↓↓↓
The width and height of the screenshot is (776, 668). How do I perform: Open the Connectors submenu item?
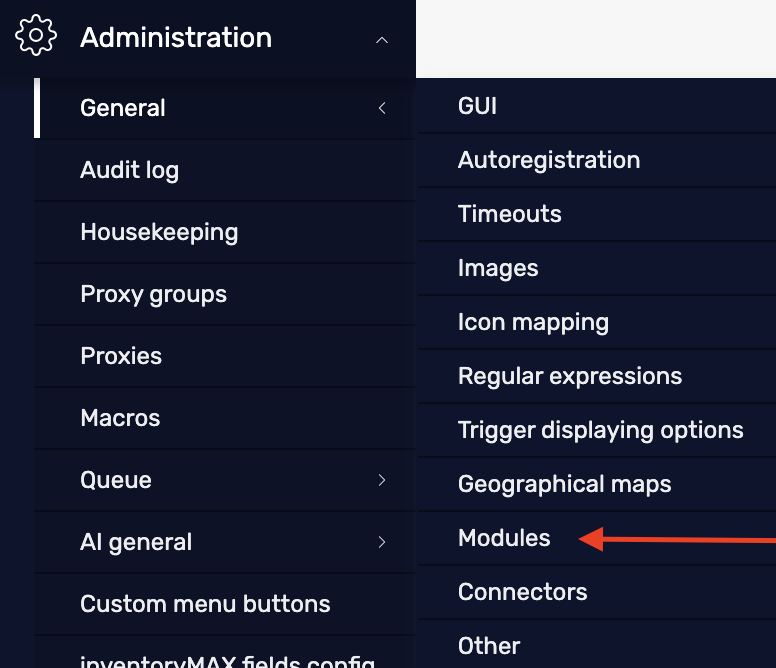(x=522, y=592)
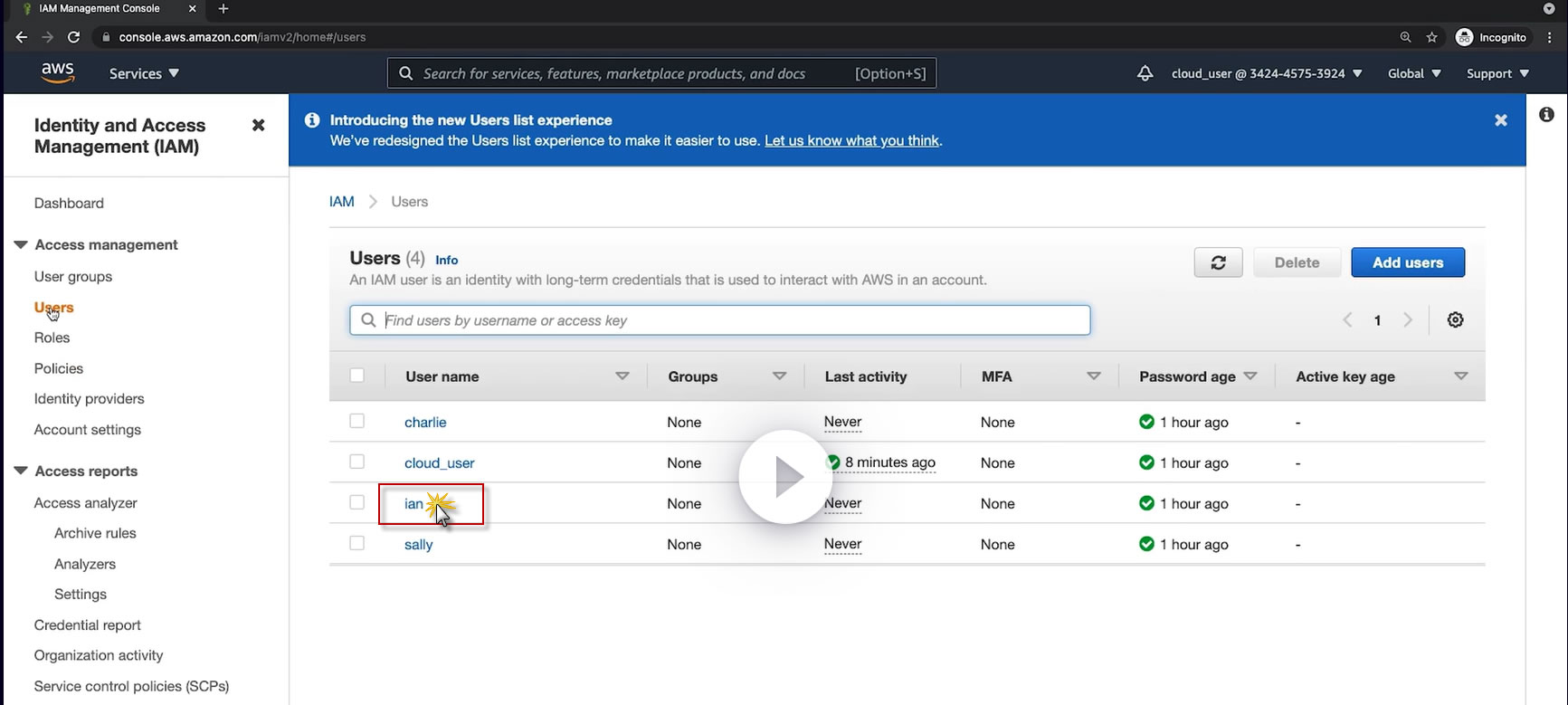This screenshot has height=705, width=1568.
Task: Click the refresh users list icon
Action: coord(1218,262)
↑↑↑
* _Task_
Repeat every record above exactly. The pictures do not belong in the copy.

* _Solved exercise_
The width and height of the screenshot is (776, 668). How do I perform: Open the Connectors submenu item?
(x=522, y=592)
This screenshot has height=705, width=1568.
Task: Click the refresh users list icon
Action: coord(1218,262)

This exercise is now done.